In 1946, the Congress, like the BJP now, had to pick a PM. There were three candidates: Maulana Abul Kalam Azad who had been Congress president for six years; Sardar Vallabhbhai Patel, a great organiser and leader with an earthy sense of India and its politics; and Jawaharlal Nehru, with none of these attributes.
The nominations for the new Congress president were due on April 29. Gandhiji had already indicated his preference for Nehru to Azad on April 20.
On the appointed day, 12 out of the 15 Pradesh Congress Committees (PCC) nominated Patel.

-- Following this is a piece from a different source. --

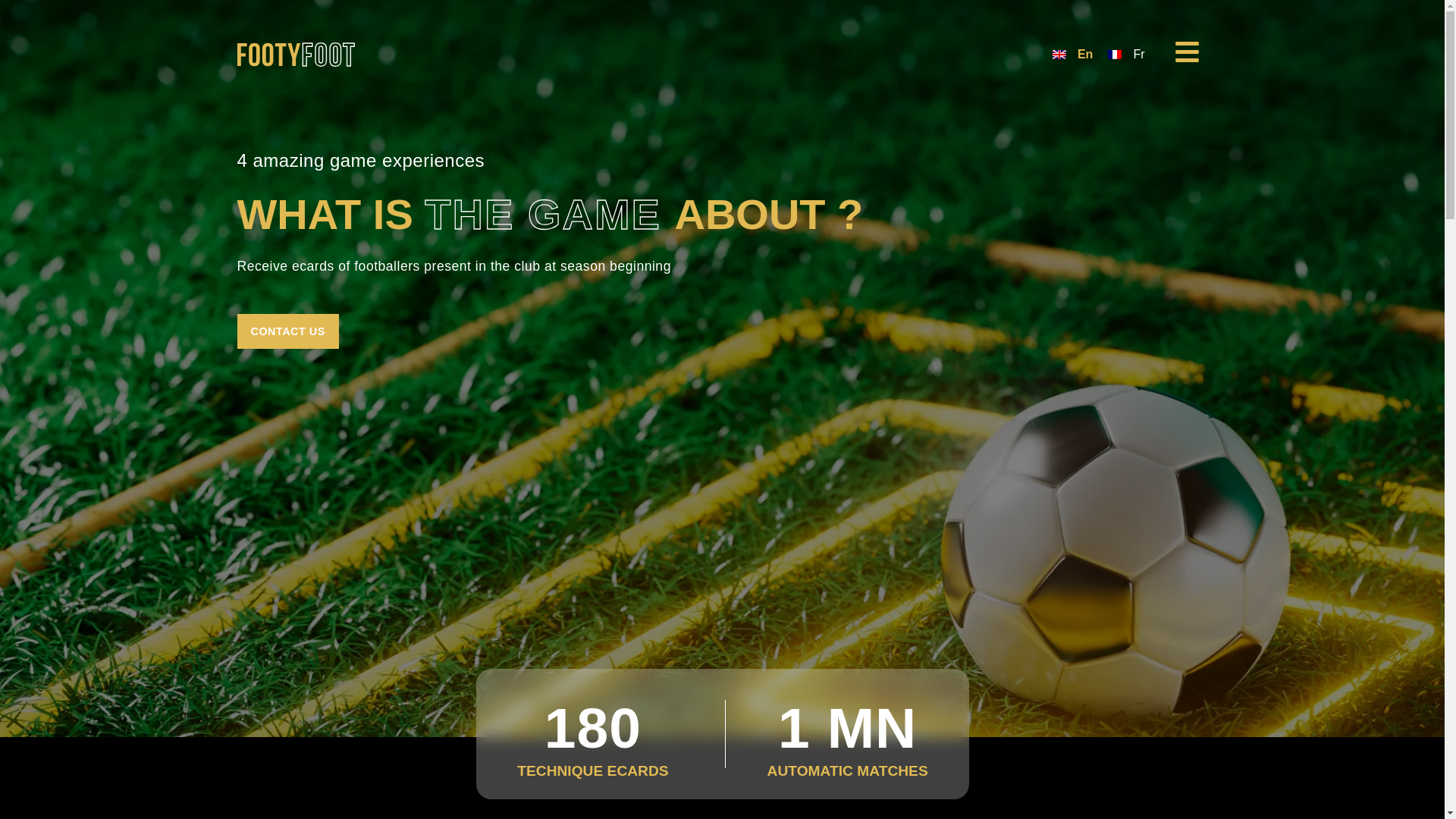
CONTACT US (286, 330)
Fr (1125, 54)
En (1072, 54)
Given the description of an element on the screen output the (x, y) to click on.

The remaining three did not nominate Jawaharlal Nehru. No one seems to know what they did.
Gandhiji, stubborn as ever, then asked J.B. Kriplani to canvass support for Nehru. So some signatures were collected from those who were not actually legally entitled to nominate a Congress president. That privilege belonged solely to the 15 PCC chiefs.
But no one challenged this and Nehru’s nomination was accepted. Immediately, Sardar Patel, on Gandhiji’s request, withdrew his nomination.
In fairness to him, Gandhiji did tell Nehru about what had happened. Nehru, it has been recorded, responded with silence.
After Nehru had been foisted by Gandhiji, Azad, who had wanted to continue as Congress president because that was the route to the PMship, decided to support him. But others, including Rajendra Prasad, were most upset that Patel had been asked to stand down (or in Nehru’s words, be ‘Number Two’ which he himself had refused to be).
Why did Patel agree? Firstly, because Gandhiji had asked him to and secondly, because he did not want a divided leadership to confront Jinnah and Co.
BJP’s Patel problem
It looks as if the BJP is faced with a similar dilemma. It has to choose between Mr. Modi as Prime Minister and someone else. Who that someone is doesn’t really matter.
There are four possibilities.
(A) It chooses Mr. Modi, and NDA wins;
(B) It chooses Mr. Modi, and NDA loses;
(C) It dumps Mr. Modi, and NDA wins;
(D) It dumps Mr. Modi, and NDA loses.
Clearly, A is the most preferred outcome for the BJP, and D is the least preferred one. B also is not to be countenanced. So the choice boils down to A and C.
The BJP has to work out the probability of these two events. On current reckoning, it seems to be assigning a very high probability to A and a very low one to C. Hence the tussle between L.K. Advani and Mr. Modi.
But eventually, as the elections come closer, it will have to revisit the odds on C. Even though they will change, they are unlikely to change drastically in C’s favour. Mr. Advani may think he has it in him but he is probably in a minority of one.
But politics is about surprises. So suppose something happens that closes the gap between A and C to a narrow one.
Will the party then tell Mr. Modi what Gandhiji told Patel, namely, in the interests of unity, will you stand down? What will Mr. Modi do then?
His decision might have to involve, when the time comes, paying heed to his ‘inner voice’ which places party and NDA above self. It worked wonders for the Congress, if you recall, in 2004.
The problem, however, is that there is no one in the BJP with the moral authority of Gandhiji. This means that if the party has to choose between Mr. Modi and someone else, Mr. Modi will have to show a degree of selflessness not usually seen in politics. Tyag works well in India.